The PSTA takes a different approach, providing a safe harbor for employers that hire independent investment advisers. In addition, under the PSTA, participants could pay up to $1,000 per year for qualified retirement planning services through pretax payroll deductions.

Additional PSTA Provisions
The PSTA includes a wider range of defined contribution provisions than the PPA. For example, the PSTA includes several provisions aimed at improving retirement account portability. It would allow participants to roll money from a qualified plan directly into a Roth IRA and would also facilitate non-spouse rollovers.

The PSTA would require faster vesting of employer nonelective contributions. It would impose three-year cliff vesting or a five-year graded vesting schedule — the same vesting requirements that currently apply to employer-matching contributions.

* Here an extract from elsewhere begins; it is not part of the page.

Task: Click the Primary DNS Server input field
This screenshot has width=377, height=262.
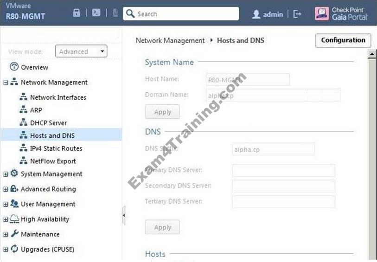Action: [x=283, y=170]
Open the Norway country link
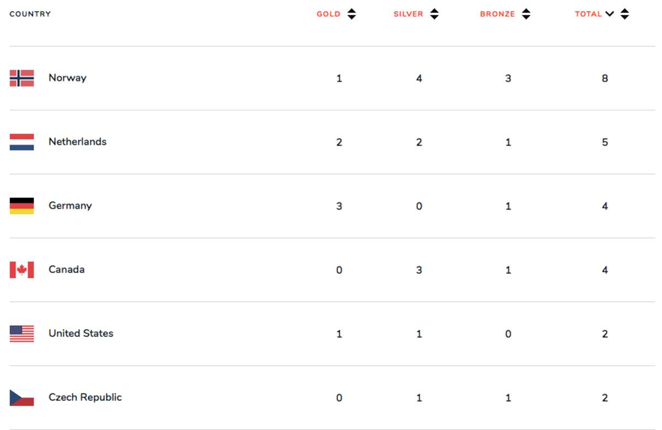The height and width of the screenshot is (430, 662). [67, 78]
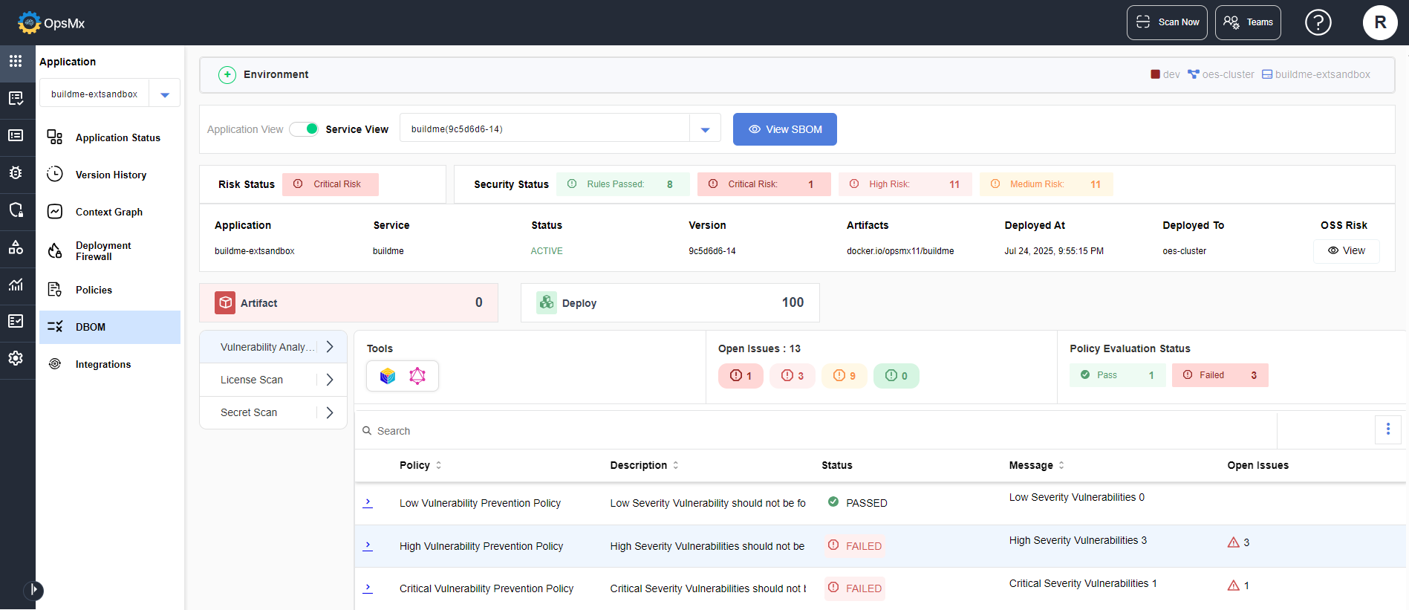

The PSTA would also lengthen the notice and consent period required before a distribution of benefits, direct the secretary of labor to issue regulations relating to subsequent qualified domestic relations orders (QDROs), require that retirement plans offer a 75 percent survivor annuity option, expand the period for distributing excess employee contributions and make other changes.

Next Steps
The House and the Senate have approved many of the provisions under discussion during past legislative sessions. And several newer provisions — including automatic enrollment — enjoy broad support. But there are many differences between the PPA and the PSTA, so a conference committee will have to decide which — if any — defined contribution provisions to include in final pension reform.